* [WORK INSTRUCTION]
Quote the stigmatized properties article word for word, from "Stigmatized Properties Guidelines" to "the information anyway.".

* [PAGE EXCERPT]
What Home Buyers Need To Know About Stigmatized Properties
What do murder, suicide, paranormal activity, sexual deviation, cult activity, famous adulteries and divorces, misfortune, violent crimes, and AIDS (see note), have in common?
All have the potential to ruin a real estate deal because of the public perception associated with being stigmatized properties. According to the National Association of Realtors®, stigmatized properties “are homes where a real or rumored event occurred that didn’t physically affect the property but could adversely impact its desirability“.
Stigmatized Properties Law
Since Caveat Emptor (let the buyer beware) has been the generally accepted property law doctrine for buying pre-existing homes in the U.S. (exceptions include seller hiding material defects or making misrepresentations), does the seller have to disclose the non-material stigma? Is the agent/broker bound to disclose this information to prospective buyers? The answer to both is murky clear…Maybe, based on the state you live in.
Currently, the majority of states have passed laws affecting stigmatized property disclosure but consensus has not been realized. For instance, in Georgia, no disclosure is required unless the buyer (or buyers’ agent) specifically asks for the information (Georgia Code 44-1-16). Some states require phenomena get reported, others only require that murder be disclosed, some states call for other variations, while still others have no provisions at all. The rules are often confusing with factors such as community ethics, consumer perception, and religious beliefs having an impact. When in doubt, and authorized, it’s usually best to disclose the information, even at the risk of losing the sale.
Stigmatized Properties Guidelines
If you decide to list or show a stigmatized property, here are a few general guidelines to follow:
- Check with your real estate commission to determine your state’s disclosure laws
- When statutory guidance does not exist, separate fact from fiction, and determine the impact disclosure will have on the buyer, seller, and price of the property
- Consider not taking or retaining a listing when the seller refuses to disclose stigmatized information and/or prohibits you from discussing it
- Always maintain trust with your buyers by disclosing facts. In instances where disclosure is not mandatory or prohibited, it’s usually wise to provide the information anyway.
Selling Stigmatized Properties
It’s widely reported that stigmatized properties are often unsellable or sell for a fraction of their listed price, even several years after the incident and subsequent media attention. While this is often true for highly publicized stigmatized listings, most properties only see a short-term reduction in purchase price. According to a 2000 Wright State University study performed on over 100 stigmatized homes, the properties sold for only 3% less than comparable listings but stayed on the market 45% longer. As the old adage goes, “time does heal all wounds”.
Famous stigmatized properties include the home sensationalized in the movie The Amityville Horror (112 Ocean Ave), the Lalaurie Mansion in New Orleans (recently owned by actor Nicholas Cage), the Ackley house in Nyack NY, the LA property where Nicole Brown Simpson and Ronald Goldman were murdered, The Ramsey house (JonBenet), the CA compound where 39 Heaven’s Gate cult members committed suicide, and even disgraced financier Bernie Madoff’s houses.

* [EXTRACTED RECORDS]

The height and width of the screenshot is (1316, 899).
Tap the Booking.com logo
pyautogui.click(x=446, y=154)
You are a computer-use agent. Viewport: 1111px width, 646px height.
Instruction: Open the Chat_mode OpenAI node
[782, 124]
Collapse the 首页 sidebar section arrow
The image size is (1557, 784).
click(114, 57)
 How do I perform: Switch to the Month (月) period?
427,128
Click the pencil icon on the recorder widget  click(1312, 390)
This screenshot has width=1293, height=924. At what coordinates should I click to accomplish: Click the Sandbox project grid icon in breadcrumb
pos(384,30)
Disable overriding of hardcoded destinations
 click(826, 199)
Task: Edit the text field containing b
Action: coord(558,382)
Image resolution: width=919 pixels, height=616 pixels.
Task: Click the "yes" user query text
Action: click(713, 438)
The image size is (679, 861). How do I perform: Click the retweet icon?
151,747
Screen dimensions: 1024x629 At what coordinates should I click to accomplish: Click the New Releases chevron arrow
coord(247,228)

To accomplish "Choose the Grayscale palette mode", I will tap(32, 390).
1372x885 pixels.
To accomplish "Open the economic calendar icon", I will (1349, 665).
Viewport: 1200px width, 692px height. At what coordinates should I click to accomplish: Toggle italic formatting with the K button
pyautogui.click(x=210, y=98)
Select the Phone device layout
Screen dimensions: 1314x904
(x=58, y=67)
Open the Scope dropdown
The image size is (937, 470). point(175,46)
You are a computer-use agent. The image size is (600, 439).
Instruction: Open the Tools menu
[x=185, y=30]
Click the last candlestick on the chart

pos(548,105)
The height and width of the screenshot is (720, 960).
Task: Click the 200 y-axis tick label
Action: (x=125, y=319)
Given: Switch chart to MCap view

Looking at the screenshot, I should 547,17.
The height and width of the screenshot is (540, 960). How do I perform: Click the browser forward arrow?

* [WORKED SOLUTION]
Stigmatized Properties Guidelines
If you decide to list or show a stigmatized property, here are a few general guidelines to follow:
- Check with your real estate commission to determine your state’s disclosure laws
- When statutory guidance does not exist, separate fact from fiction, and determine the impact disclosure will have on the buyer, seller, and price of the property
- Consider not taking or retaining a listing when the seller refuses to disclose stigmatized information and/or prohibits you from discussing it
- Always maintain trust with your buyers by disclosing facts. In instances where disclosure is not mandatory or prohibited, it’s usually wise to provide the information anyway.